Pour éviter les optima locaux, Smatch redémarre généralement 5 fois.
Pour des détails techniques sur le fonctionnement interne d'AMRICA, il peut être plus utile de lire notre document de démonstration NAACL.
AMRICA commence par remplacer tous les nœuds constants par des nœuds variables qui sont des instances de l'étiquette de la constante. Ceci est nécessaire pour pouvoir aligner les nœuds constants ainsi que les variables. Ainsi, les seuls points ajoutés au score AMRICA proviendront de la correspondance des bords variable-variable et des étiquettes d'instance.
Alors que Smatch essaie de faire correspondre chaque nœud du plus petit graphique à un nœud du plus grand graphique, AMRICA supprime les correspondances qui n'augmentent pas le score Smatch modifié, ou score AMRICA.
AMRICA génère ensuite des fichiers images à partir de graphiques graphviz des alignements. Si un nœud ou une arête apparaît uniquement dans les données Gold, il est rouge. Si ce nœud ou ce bord apparaît uniquement dans les données de test, il est bleu. Si le nœud ou l'arête a une correspondance dans notre alignement final, il est noir.

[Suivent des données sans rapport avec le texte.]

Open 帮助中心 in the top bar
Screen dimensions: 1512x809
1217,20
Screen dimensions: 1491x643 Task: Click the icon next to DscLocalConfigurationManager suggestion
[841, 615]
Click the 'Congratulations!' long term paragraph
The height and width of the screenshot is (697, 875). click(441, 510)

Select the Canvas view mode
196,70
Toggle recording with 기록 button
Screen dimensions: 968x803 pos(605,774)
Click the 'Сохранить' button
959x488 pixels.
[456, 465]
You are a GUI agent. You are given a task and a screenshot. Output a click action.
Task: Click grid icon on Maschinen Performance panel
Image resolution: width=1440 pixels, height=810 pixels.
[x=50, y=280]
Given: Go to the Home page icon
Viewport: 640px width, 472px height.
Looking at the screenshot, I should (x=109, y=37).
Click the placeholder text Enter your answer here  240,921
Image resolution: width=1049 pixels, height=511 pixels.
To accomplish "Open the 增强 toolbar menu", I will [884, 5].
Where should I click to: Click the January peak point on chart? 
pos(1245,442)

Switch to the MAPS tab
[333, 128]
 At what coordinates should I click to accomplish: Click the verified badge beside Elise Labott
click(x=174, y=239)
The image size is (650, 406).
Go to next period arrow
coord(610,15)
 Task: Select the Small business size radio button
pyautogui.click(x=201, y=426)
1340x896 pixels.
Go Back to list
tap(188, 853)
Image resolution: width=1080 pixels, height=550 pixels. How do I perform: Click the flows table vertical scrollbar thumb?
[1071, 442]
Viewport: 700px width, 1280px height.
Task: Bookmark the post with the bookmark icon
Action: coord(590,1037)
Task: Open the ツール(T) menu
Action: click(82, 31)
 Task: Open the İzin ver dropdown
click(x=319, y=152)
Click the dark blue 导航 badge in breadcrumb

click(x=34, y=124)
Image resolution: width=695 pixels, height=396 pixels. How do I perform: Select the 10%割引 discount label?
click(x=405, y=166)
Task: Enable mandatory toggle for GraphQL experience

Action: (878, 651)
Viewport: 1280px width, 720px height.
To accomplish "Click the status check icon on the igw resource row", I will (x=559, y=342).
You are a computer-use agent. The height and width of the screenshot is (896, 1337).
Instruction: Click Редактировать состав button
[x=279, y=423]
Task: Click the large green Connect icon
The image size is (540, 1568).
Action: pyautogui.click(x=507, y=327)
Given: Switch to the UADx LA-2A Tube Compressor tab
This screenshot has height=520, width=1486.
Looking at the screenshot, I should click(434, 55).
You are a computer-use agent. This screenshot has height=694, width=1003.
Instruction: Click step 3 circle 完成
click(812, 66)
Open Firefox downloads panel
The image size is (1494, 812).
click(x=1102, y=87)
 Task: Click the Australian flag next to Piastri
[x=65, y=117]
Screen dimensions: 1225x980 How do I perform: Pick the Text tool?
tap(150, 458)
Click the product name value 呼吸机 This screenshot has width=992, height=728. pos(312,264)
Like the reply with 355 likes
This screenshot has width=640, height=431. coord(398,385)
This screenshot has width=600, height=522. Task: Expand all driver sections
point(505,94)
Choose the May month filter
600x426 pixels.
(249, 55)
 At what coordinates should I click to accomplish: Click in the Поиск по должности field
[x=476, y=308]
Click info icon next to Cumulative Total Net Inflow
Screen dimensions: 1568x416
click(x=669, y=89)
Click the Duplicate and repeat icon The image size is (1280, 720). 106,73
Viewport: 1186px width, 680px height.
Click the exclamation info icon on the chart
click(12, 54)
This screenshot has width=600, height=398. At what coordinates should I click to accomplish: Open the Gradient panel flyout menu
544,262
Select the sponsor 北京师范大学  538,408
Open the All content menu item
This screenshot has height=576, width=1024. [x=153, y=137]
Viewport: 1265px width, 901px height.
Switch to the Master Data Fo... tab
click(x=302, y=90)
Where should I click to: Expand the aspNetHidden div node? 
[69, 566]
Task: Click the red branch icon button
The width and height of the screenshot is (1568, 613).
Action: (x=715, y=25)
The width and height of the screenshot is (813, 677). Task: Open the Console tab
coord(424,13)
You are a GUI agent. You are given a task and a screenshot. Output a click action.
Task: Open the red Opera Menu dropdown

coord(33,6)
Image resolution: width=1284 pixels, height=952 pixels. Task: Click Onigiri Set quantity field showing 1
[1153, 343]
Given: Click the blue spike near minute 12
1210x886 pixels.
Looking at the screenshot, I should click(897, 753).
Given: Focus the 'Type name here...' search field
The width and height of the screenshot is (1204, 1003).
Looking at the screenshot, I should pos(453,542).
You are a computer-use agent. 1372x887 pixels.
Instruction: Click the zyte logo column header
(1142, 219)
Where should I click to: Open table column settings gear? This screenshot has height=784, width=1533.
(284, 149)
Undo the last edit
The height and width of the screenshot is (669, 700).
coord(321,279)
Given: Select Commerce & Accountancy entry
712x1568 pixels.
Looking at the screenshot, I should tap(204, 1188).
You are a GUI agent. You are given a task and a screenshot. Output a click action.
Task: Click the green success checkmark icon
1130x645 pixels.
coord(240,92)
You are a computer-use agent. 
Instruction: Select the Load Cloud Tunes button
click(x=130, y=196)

En AMRICA, au lieu d'ajouter un point pour chaque étiquette d'instance parfaitement correspondante, nous ajoutons un point basé sur un score de probabilité d'alignement de ces étiquettes. Le score de vraisemblance ℓ(aLt,Ls[i]|Lt,Wt,Ls,Ws) avec l'ensemble d'étiquettes cible Lt, l'ensemble d'étiquettes source Ls, la phrase cible Wt, la phrase source Ws et l'alignement aLt,Ls[i] mappant Lt[ i] sur une étiquette Ls[aLt,Ls[i]], est calculé à partir d'une vraisemblance définie par les règles suivantes :
En général, l'AMRICA bilingue semble nécessiter plus de redémarrages aléatoires que l'AMRICA monolingue pour fonctionner correctement. Ce nombre de redémarrages peut être modifié avec l'indicateur --num_restarts
.
Nous pouvons observer dans quelle mesure l'utilisation d'approximations de type Smatch (ici, avec 20 initialisations aléatoires) améliore la précision par rapport à la sélection de correspondances probables à partir de données d'alignement brutes (initialisation intelligente). Pour un appariement déclaré structurellement compatible par (Xue 2014).
Pour un appariement considéré comme incompatible :
Ce logiciel a été développé en partie avec le soutien de la National Science Foundation (États-Unis) sous les récompenses 1349902 et 0530118. L'Université d'Édimbourg est un organisme caritatif enregistré en Écosse sous le numéro d'enregistrement SC005336.